COMP3211 2021-22 Spring Semester Project on Multi-Agent Path Finding
(For Individuals)
Date assigned: Thursday, Mar 31.
Due time: 23:59 on Tuesday, May 10.
How to submit it: Submit your work as a zip file - see below for details.
Penalties on late submission: 20% off each day (anytime after the due time is considered
late by one day)
This document is for those who choose to do the project individually. The tasks are exactly
the same as the ones for the team project except that you only need to consider two agents.
1 Project description
Imagine in a warehouse, a fleet of robots are designed to pick up packages from certain
locations and deliver them to certain ports. They should deliver the packages as efficiently
as possible, and at the same time, must not bump into each other or obstacles (no collision).
In this project, you are going to design environment specific controllers for these robots.
There are three environments called small, medium and large - see the appendix.
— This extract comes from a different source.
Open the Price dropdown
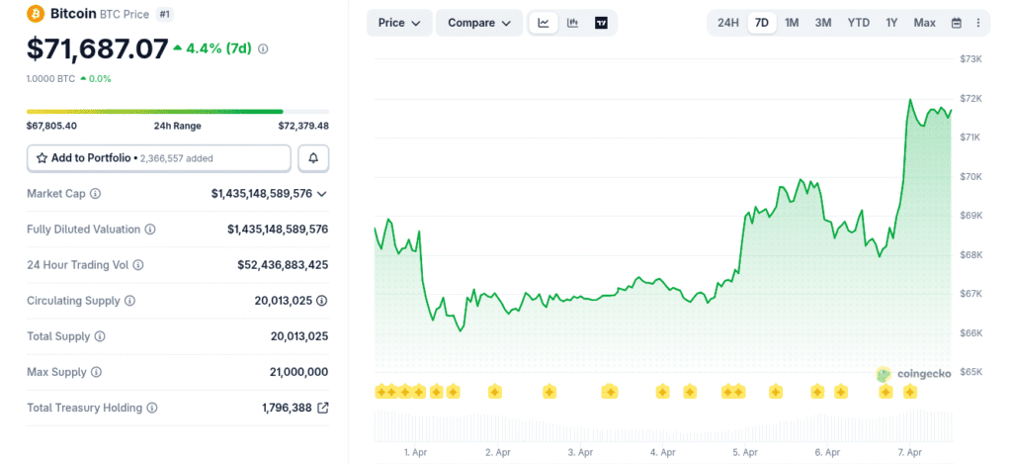1012x464 pixels. pyautogui.click(x=399, y=23)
Each
environment comes with two fixed goal positions, one for each robot.
For each environment, you need to come up with 2 policies (pi1, pi2), one for each robot.
A policy for a robot is a function from states to actions, with the following definitions of
states and actions:
• A state is a tuple (l1, l2), where li is the current location of robot i.
• The actions are: up, down, right, left, nil, with their usual meaning.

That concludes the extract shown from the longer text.